A man speaking into a microphone on a spotlit stage

The Celebrity Pastor and the Cult of Personality

He has a bestselling book, a conference tour, and a social-media following in the hundreds of thousands. His face is on the church sign, the app, and the merchandise. When he steps on stage the lights find him, and the room responds. The celebrity pastor is one of the defining figures of modern Christianity — and one of the clearest departures from the church the apostles knew.

An old problem in new clothing

The instinct to gather around a charismatic leader is not new. It showed up in the very first generation of the church, and Paul named it as a problem rather than a strength:

“Now this I say, that every one of you saith, I am of Paul; and I of Apollos; and I of Cephas; and I of Christ. Is Christ divided?” — 1 Corinthians 1:12–13

His answer was to make himself small. He refused to let the Corinthians build their identity around him or any other teacher:

“Who then is Paul, and who is Apollos, but ministers by whom ye believed…? So then neither is he that planteth any thing, neither he that watereth; but God that giveth the increase.” — 1 Corinthians 3:5,7

The men who refused the spotlight

The pattern runs throughout the New Testament. John the Baptist, asked about his shrinking following, said simply, “He must increase, but I must decrease” (John 3:30). When the crowd at Lystra tried to worship Paul and Barnabas, they tore their own clothes in distress: “Sirs, why do ye these things? We also are men of like passions with you” (Acts 14:15). The apostles spent their energy deflecting attention away from themselves and toward Christ — the exact opposite of a personal brand.

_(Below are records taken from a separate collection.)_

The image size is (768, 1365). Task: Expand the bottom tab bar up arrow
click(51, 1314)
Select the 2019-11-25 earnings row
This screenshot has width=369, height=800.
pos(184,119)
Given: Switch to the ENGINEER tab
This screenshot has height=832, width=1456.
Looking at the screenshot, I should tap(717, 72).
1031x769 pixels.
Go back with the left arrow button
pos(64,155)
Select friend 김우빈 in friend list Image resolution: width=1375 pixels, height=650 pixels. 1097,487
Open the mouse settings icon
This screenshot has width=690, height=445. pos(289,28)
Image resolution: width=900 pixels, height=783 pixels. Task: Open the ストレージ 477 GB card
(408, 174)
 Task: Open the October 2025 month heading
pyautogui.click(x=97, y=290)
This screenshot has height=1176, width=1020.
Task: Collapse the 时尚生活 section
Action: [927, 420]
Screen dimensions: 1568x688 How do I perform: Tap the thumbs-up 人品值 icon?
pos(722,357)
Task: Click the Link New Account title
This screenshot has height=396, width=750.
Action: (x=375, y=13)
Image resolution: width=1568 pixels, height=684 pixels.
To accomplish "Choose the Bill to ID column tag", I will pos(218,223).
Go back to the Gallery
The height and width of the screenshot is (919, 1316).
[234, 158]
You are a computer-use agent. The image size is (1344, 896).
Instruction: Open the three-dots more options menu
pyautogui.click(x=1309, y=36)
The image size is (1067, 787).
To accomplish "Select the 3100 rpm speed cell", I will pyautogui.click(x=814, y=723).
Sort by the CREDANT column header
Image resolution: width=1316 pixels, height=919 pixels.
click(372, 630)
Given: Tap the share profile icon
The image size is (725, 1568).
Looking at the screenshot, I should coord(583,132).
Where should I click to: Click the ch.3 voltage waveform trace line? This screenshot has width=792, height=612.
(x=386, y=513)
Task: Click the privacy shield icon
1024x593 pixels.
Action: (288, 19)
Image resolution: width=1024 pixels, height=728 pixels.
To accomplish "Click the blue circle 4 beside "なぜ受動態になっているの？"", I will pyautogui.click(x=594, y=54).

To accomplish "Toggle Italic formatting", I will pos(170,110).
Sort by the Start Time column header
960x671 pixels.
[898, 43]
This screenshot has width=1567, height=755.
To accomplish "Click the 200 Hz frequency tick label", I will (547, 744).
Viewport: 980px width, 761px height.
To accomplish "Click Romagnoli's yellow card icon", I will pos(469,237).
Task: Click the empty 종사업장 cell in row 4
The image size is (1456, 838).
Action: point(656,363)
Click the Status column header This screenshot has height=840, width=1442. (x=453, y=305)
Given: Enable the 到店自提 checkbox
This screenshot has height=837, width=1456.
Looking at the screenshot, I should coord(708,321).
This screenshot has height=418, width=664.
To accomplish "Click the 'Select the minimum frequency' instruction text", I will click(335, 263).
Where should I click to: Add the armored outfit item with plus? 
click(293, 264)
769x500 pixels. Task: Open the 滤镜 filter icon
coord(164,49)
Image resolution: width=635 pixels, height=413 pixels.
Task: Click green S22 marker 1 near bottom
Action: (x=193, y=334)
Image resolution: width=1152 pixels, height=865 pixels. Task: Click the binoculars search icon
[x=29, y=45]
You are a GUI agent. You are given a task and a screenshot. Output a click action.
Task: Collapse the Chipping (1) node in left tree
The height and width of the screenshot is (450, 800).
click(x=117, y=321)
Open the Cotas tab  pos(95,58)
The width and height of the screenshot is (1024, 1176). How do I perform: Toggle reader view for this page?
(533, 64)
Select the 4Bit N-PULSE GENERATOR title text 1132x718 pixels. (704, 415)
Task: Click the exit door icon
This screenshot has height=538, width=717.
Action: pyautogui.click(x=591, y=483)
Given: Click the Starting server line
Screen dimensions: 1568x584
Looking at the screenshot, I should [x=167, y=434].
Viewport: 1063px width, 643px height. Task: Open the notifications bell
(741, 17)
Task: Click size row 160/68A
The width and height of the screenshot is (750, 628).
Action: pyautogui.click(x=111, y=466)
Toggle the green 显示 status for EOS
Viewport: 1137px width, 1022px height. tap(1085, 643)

Jesus was blunt about leaders who craved status and recognition:

“…and love the uppermost rooms at feasts, and the chief seats in the synagogues, and greetings in the markets, and to be called of men, Rabbi, Rabbi. But be not ye called Rabbi: for one is your Master, even Christ; and all ye are brethren.” — Matthew 23:6–8

Why it goes wrong

Scripture even gives us a name to remember. The apostle John wrote of a man “who loveth to have the preeminence among them” — Diotrephes (3 John 9) — who used his standing to push others around. When a ministry is built on one personality, several things tend to follow: accountability weakens, because no one wants to confront the man everyone came to see; criticism is treated as disloyalty; and the health of the whole church becomes tied to the reputation of a single human being. When that person falls, as celebrities so often do, the people who trusted him are left devastated.

The point is not the man

None of this is to say a gifted, well-known teacher is automatically corrupt. Many faithful pastors carry influence without chasing it. The danger is structural: a system that elevates personalities, sells their image, and gathers crowds around them is running in precisely the direction the New Testament warns against. The early church had leaders, but it had no stars. Its message was never “come hear this man.” It was always, and only, “behold the Lamb of God.”

A growing number of believers have grown weary of the spotlight and the merchandise table. They are not rejecting teaching or leadership. They are remembering that the church was never supposed to be built around a brand.